-- Text passage follows --
NO DOUBT you will have heard about the financial rankings of the top clubs of Europe this week.
Spoiler alert; the rich and famous of Europe's football elite will probably survive the impact Covid-19 has had on their earnings.
Not reported as much, but probably far more important, was the publication of the sustainability league table of Premier League clubs which was also announced this week. An initiative of BBC Sport and the United Nations-backed Sport Positive Summit, it saw teams in England's top-flight asked to provide evidence of their efforts across eight categories to make them as clubs and businesses more environmentally sustainable.
There are points available in each of the eight categories and three bonus points, making for a possible total of 21 points on offer.
- Points were awarded for Clean energy (2 points).
- Energy efficiency (2 points ). Sustainable transport (2 points).
- Single-use plastic reduction or removal (2 points).
- Waste management (2 points). Water efficiency (2 points).
- Plant-based or low-carbon food options (3 points).
- Communications & Engagement (3 points).
One bonus point was awarded for each of the following:
- If clubs actively engage fans towards positive behavioural change that reduces environmental impact in their own lives.
- If the club are signatory to UN Sports for Climate Action Framework.#
- If club track and report on the percentage of fans taking various modes of transportation to games.
They were followed in joint-second by their near neighbour rivals, Arsenal, Brighton and Hove Albion, and Man United, all on 20 points.
The top four was made up by Man City and Southampton on 19 and 18 points respectively.
Liverpool are on their own in fifth on 17 points, followed by Chelsea and West Brom on 14. West Ham are in seventh on 13 points and Everton in eight on 12.5 points. Palace, Newcastle and Wolves are ninth on 12 points. In 10th it's Fulham on 11 points. Leeds, Leicester, and Sheffield United are in 11th on 10 points. Burnley are second last on eight points and Villa are rock bottom on seven.
It's believed that Spurs claimed top-spot due in part to Monday's announcement that they had signed up to the United Nations' Sports for Climate Action Framework that unifies organisations and clubs to pursue climate action in a mutually supportive network. That bonus point sealed the deal for them to bag the top of the table ahead of rivals Arsenal and Man United. Even in tables of environmental conservation and renewal, it's important to get one over the neighbours.
-- Text passage concluded --
-- The data follows --
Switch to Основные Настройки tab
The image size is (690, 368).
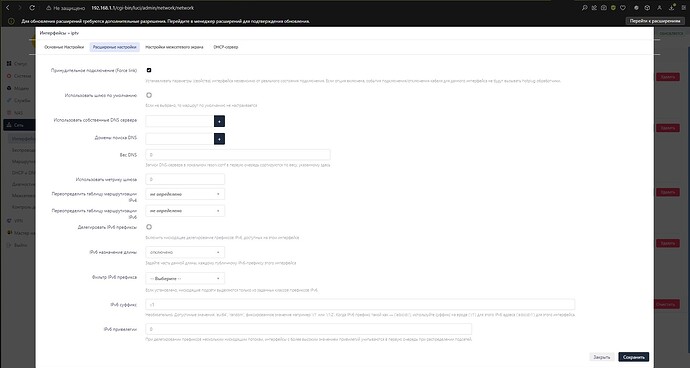[x=64, y=47]
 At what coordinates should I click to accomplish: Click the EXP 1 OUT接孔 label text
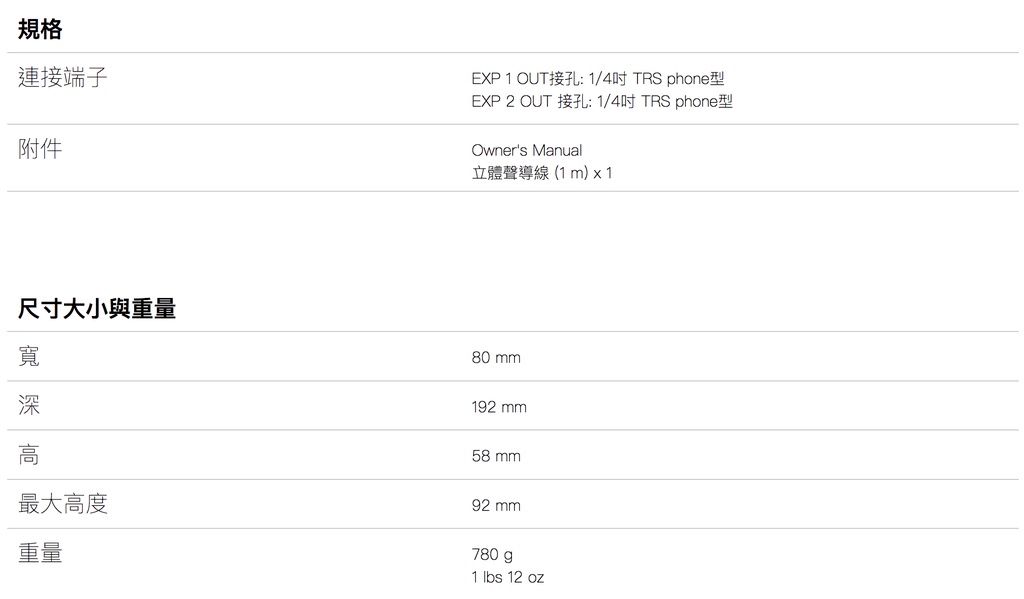(528, 78)
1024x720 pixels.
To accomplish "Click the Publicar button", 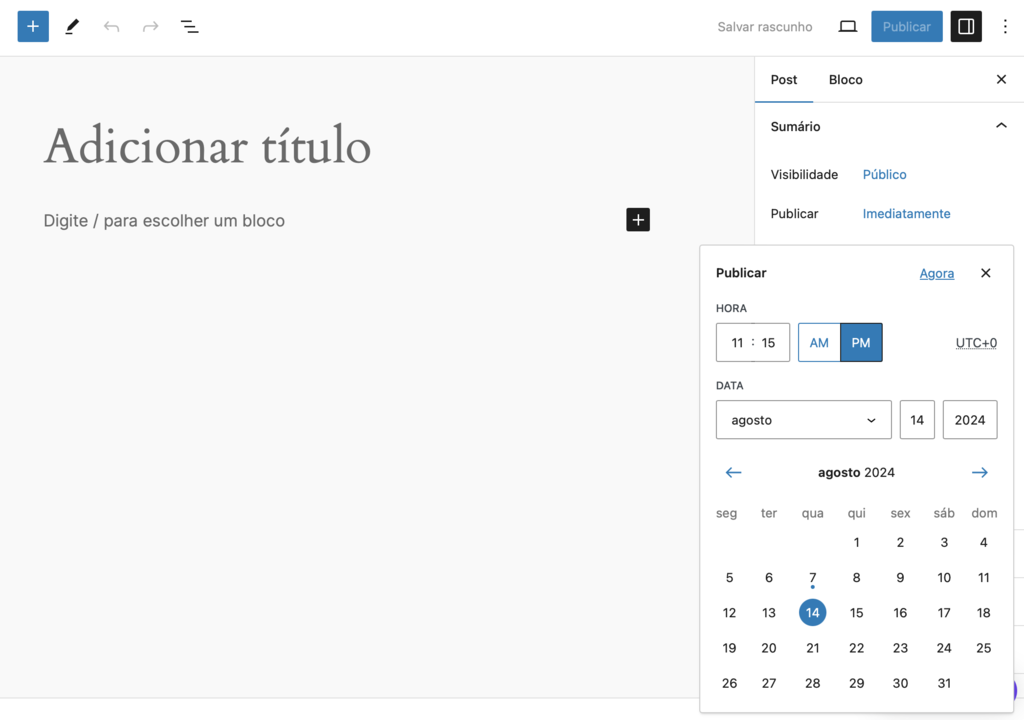I will 906,26.
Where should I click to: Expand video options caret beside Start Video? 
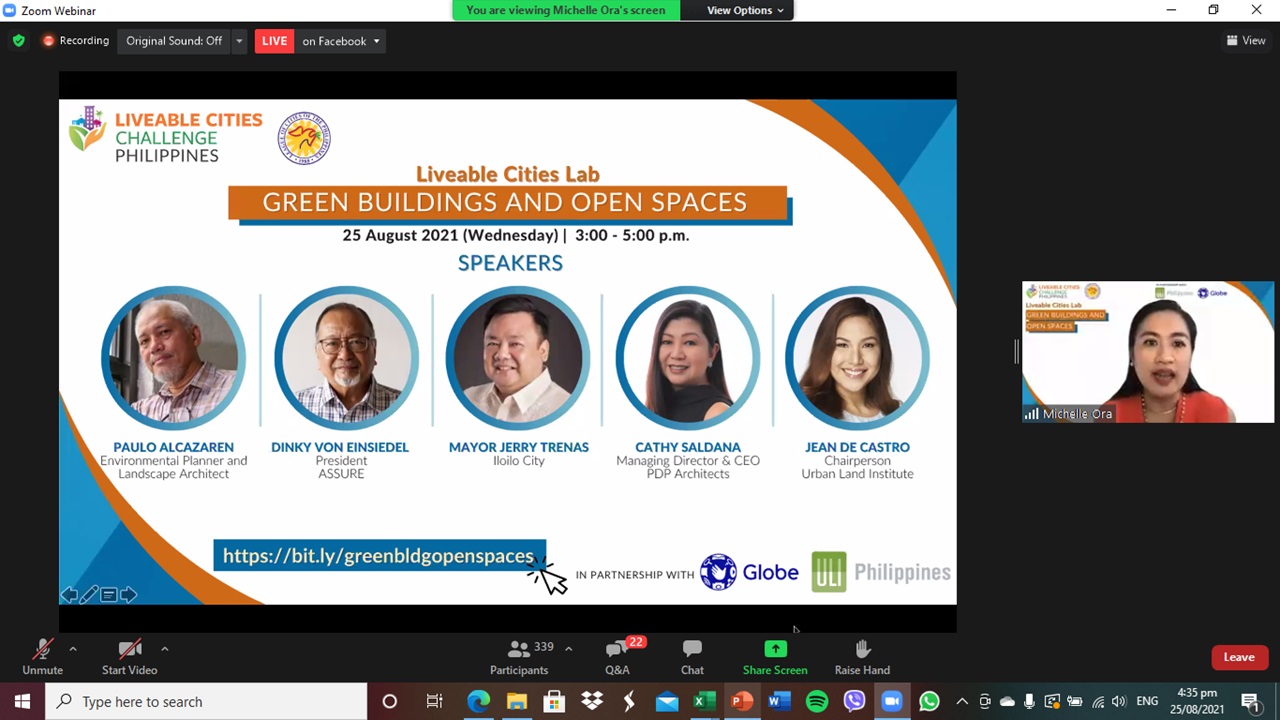[x=165, y=648]
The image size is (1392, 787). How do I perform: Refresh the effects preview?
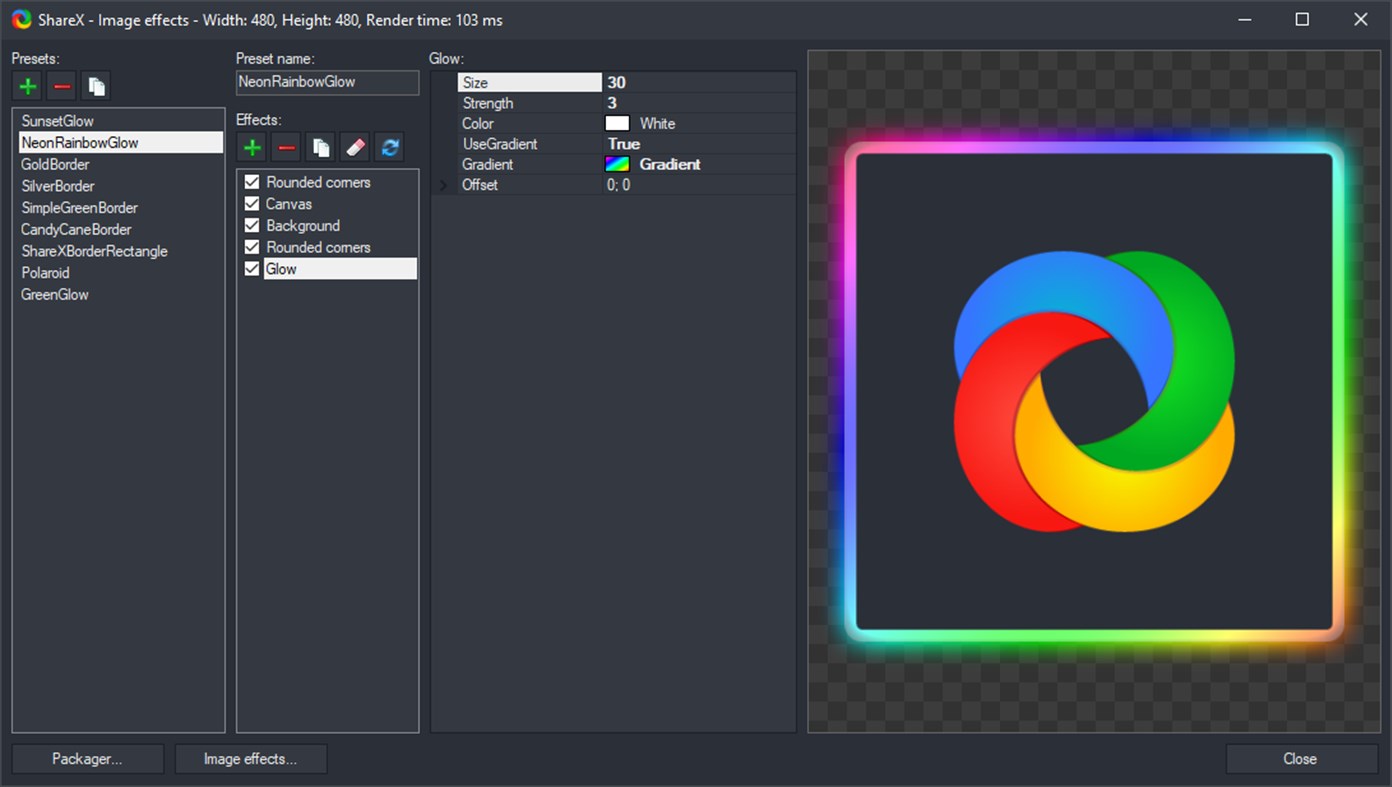click(388, 146)
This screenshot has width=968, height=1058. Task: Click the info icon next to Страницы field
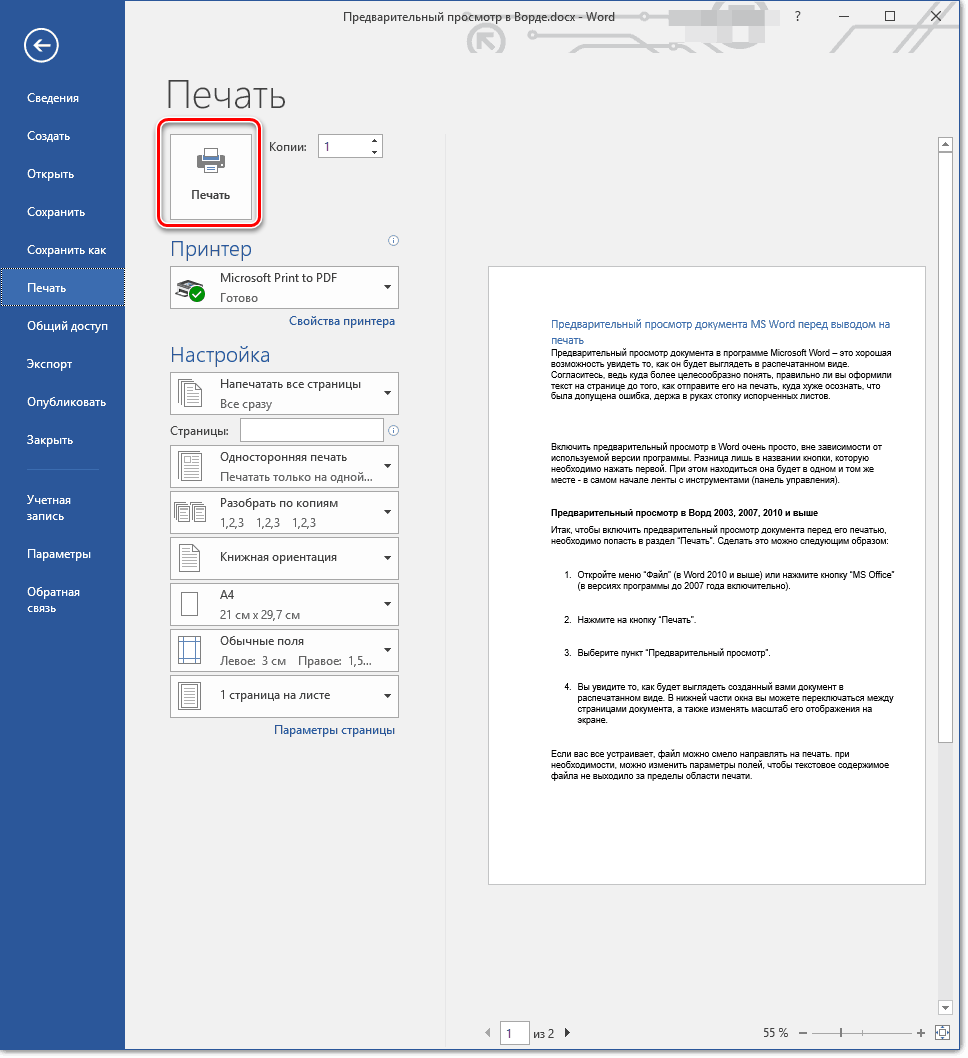[393, 431]

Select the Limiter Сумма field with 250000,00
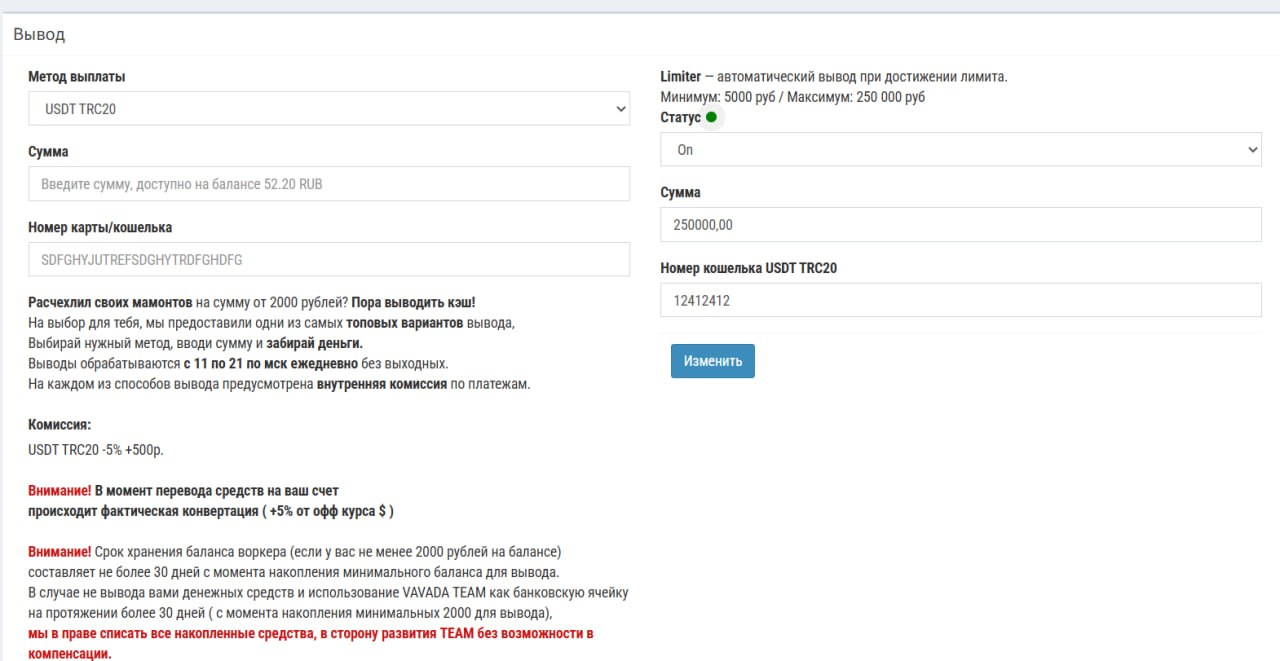[x=960, y=225]
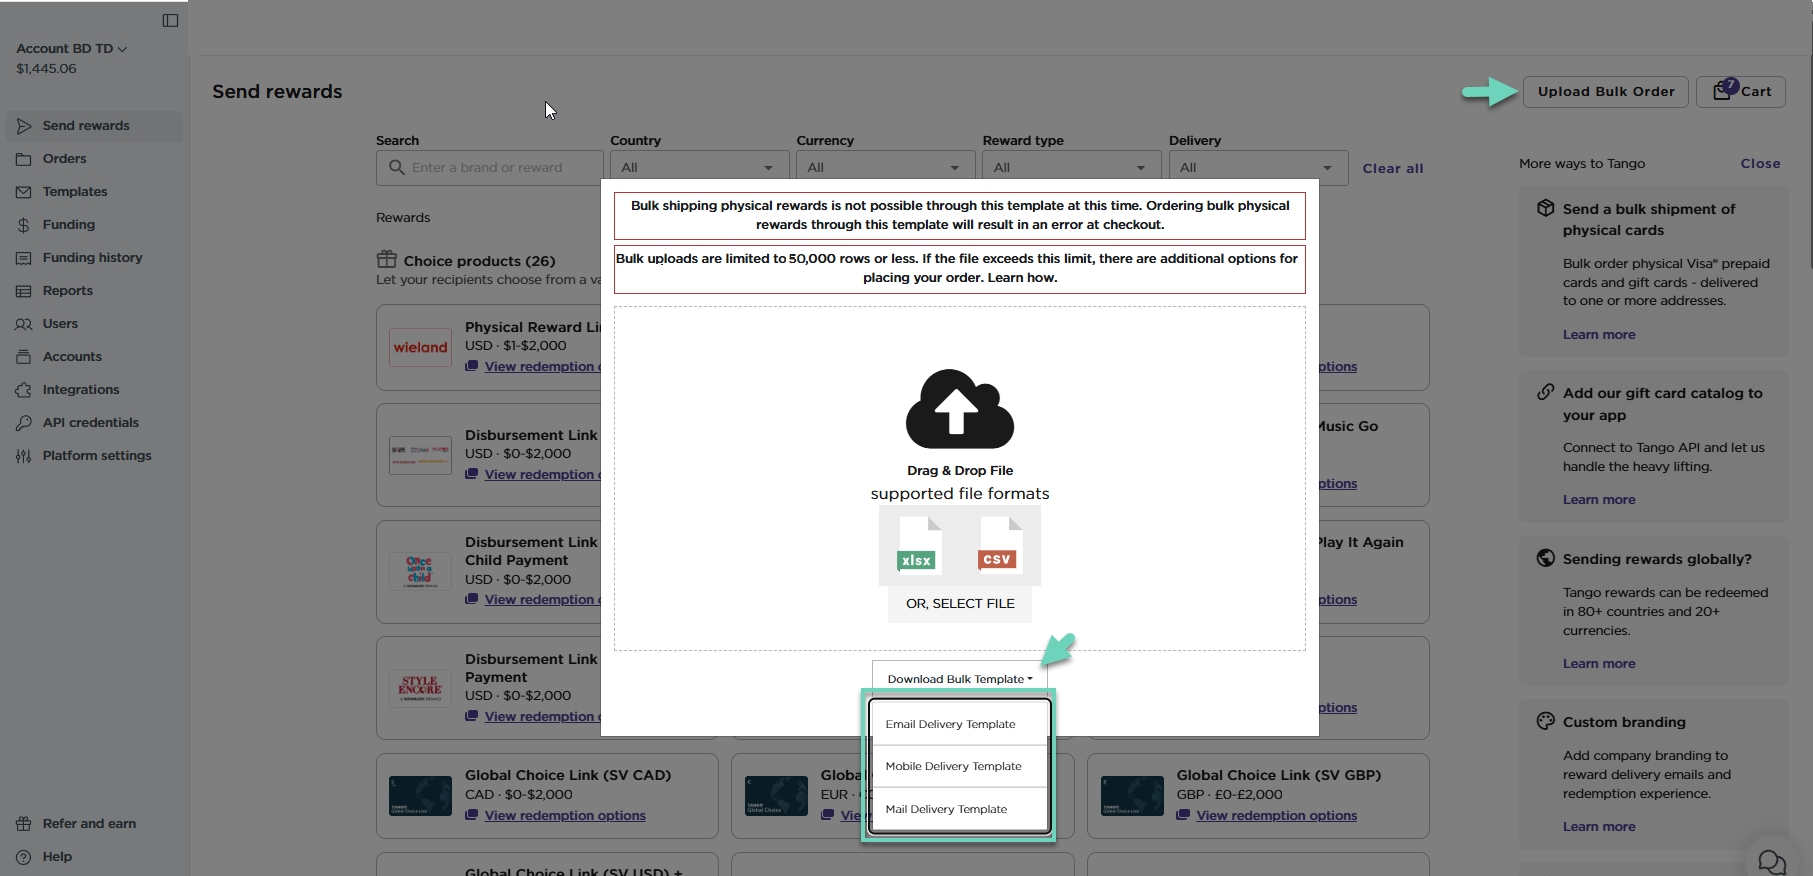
-- The data concluded --
__Brief__
From the text on the Premier League sustainability table, list every category that was worth 2 points.

__Task answer__
- Clean energy
- Energy efficiency
- Sustainable transport
- Single-use plastic reduction or removal
- Waste management
- Water efficiency